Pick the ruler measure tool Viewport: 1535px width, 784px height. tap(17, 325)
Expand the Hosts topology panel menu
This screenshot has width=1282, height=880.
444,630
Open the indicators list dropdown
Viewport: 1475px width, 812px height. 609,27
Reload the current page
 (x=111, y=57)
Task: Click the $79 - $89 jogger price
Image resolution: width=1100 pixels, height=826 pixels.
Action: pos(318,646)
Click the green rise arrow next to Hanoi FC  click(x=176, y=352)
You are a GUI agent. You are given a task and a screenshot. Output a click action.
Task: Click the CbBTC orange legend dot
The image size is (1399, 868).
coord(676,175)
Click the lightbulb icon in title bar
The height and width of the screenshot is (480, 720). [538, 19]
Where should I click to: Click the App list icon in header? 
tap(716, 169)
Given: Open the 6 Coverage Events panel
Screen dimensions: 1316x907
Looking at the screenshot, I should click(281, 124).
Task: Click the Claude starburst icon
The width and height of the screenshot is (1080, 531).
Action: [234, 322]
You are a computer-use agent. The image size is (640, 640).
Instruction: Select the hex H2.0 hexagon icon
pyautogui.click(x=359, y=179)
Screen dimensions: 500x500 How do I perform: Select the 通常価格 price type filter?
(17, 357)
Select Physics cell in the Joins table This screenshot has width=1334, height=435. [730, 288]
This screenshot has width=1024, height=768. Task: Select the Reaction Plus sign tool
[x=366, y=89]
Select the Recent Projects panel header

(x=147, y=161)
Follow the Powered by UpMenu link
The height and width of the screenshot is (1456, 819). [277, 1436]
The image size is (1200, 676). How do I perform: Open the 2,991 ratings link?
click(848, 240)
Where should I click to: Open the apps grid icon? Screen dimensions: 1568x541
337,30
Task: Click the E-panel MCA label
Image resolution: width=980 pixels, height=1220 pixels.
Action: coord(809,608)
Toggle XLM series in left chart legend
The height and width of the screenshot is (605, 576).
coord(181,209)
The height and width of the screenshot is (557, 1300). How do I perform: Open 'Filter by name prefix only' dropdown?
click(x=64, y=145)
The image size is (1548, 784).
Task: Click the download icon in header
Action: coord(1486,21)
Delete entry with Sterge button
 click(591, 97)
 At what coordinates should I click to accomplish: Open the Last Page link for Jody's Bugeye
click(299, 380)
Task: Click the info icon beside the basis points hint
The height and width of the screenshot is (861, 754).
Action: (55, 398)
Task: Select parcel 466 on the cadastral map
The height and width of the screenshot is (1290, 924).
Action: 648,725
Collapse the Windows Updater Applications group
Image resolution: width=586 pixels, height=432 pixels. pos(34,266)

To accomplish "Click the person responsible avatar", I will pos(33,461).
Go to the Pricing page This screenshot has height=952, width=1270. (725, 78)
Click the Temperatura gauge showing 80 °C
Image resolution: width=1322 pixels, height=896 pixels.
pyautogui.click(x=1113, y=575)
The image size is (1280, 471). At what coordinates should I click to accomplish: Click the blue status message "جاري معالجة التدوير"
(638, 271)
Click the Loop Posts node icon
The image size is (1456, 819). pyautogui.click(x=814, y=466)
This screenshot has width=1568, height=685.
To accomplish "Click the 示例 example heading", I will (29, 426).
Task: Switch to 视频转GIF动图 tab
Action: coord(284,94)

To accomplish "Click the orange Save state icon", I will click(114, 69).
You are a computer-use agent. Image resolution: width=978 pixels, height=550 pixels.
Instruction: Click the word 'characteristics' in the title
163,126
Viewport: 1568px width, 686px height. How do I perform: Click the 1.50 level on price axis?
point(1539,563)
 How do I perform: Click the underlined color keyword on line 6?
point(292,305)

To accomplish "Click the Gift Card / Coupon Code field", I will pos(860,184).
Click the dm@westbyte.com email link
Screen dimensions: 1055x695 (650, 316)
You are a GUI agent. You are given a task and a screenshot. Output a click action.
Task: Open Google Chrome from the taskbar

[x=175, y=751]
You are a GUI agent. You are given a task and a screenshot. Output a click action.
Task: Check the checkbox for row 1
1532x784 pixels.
● ● ● ●
**Task details**
Copy the listing in full, and keep every word exactly as it is.

**Result of this exercise**
Pick the ruler measure tool Viewport: 1535px width, 784px height. tap(17, 325)
Expand the Hosts topology panel menu
This screenshot has width=1282, height=880.
444,630
Open the indicators list dropdown
Viewport: 1475px width, 812px height. 609,27
Reload the current page
 (x=111, y=57)
Task: Click the $79 - $89 jogger price
Image resolution: width=1100 pixels, height=826 pixels.
Action: pos(318,646)
Click the green rise arrow next to Hanoi FC  click(x=176, y=352)
You are a GUI agent. You are given a task and a screenshot. Output a click action.
Task: Click the CbBTC orange legend dot
The image size is (1399, 868).
coord(676,175)
Click the lightbulb icon in title bar
The height and width of the screenshot is (480, 720). [538, 19]
Where should I click to: Click the App list icon in header? 
tap(716, 169)
Given: Open the 6 Coverage Events panel
Screen dimensions: 1316x907
Looking at the screenshot, I should click(281, 124).
Task: Click the Claude starburst icon
The width and height of the screenshot is (1080, 531).
Action: [234, 322]
You are a computer-use agent. The image size is (640, 640).
Instruction: Select the hex H2.0 hexagon icon
pyautogui.click(x=359, y=179)
Screen dimensions: 500x500 How do I perform: Select the 通常価格 price type filter?
(17, 357)
Select Physics cell in the Joins table This screenshot has width=1334, height=435. [730, 288]
This screenshot has width=1024, height=768. Task: Select the Reaction Plus sign tool
[x=366, y=89]
Select the Recent Projects panel header

(x=147, y=161)
Follow the Powered by UpMenu link
The height and width of the screenshot is (1456, 819). [277, 1436]
The image size is (1200, 676). How do I perform: Open the 2,991 ratings link?
click(848, 240)
Where should I click to: Open the apps grid icon? Screen dimensions: 1568x541
337,30
Task: Click the E-panel MCA label
Image resolution: width=980 pixels, height=1220 pixels.
Action: coord(809,608)
Toggle XLM series in left chart legend
The height and width of the screenshot is (605, 576).
coord(181,209)
The height and width of the screenshot is (557, 1300). How do I perform: Open 'Filter by name prefix only' dropdown?
click(x=64, y=145)
The image size is (1548, 784).
Task: Click the download icon in header
Action: coord(1486,21)
Delete entry with Sterge button
 click(591, 97)
 At what coordinates should I click to accomplish: Open the Last Page link for Jody's Bugeye
click(299, 380)
Task: Click the info icon beside the basis points hint
The height and width of the screenshot is (861, 754).
Action: (55, 398)
Task: Select parcel 466 on the cadastral map
The height and width of the screenshot is (1290, 924).
Action: 648,725
Collapse the Windows Updater Applications group
Image resolution: width=586 pixels, height=432 pixels. pos(34,266)

To accomplish "Click the person responsible avatar", I will pos(33,461).
Go to the Pricing page This screenshot has height=952, width=1270. (725, 78)
Click the Temperatura gauge showing 80 °C
Image resolution: width=1322 pixels, height=896 pixels.
pyautogui.click(x=1113, y=575)
The image size is (1280, 471). At what coordinates should I click to accomplish: Click the blue status message "جاري معالجة التدوير"
(638, 271)
Click the Loop Posts node icon
The image size is (1456, 819). pyautogui.click(x=814, y=466)
This screenshot has width=1568, height=685.
To accomplish "Click the 示例 example heading", I will (29, 426).
Task: Switch to 视频转GIF动图 tab
Action: coord(284,94)

To accomplish "Click the orange Save state icon", I will click(114, 69).
You are a computer-use agent. Image resolution: width=978 pixels, height=550 pixels.
Instruction: Click the word 'characteristics' in the title
163,126
Viewport: 1568px width, 686px height. How do I perform: Click the 1.50 level on price axis?
point(1539,563)
 How do I perform: Click the underlined color keyword on line 6?
point(292,305)

To accomplish "Click the Gift Card / Coupon Code field", I will pos(860,184).
Click the dm@westbyte.com email link
Screen dimensions: 1055x695 (650, 316)
You are a GUI agent. You are given a task and a screenshot. Output a click action.
Task: Open Google Chrome from the taskbar

[x=175, y=751]
You are a GUI agent. You are given a task and a screenshot. Output a click action.
Task: Check the checkbox for row 1
1532x784 pixels.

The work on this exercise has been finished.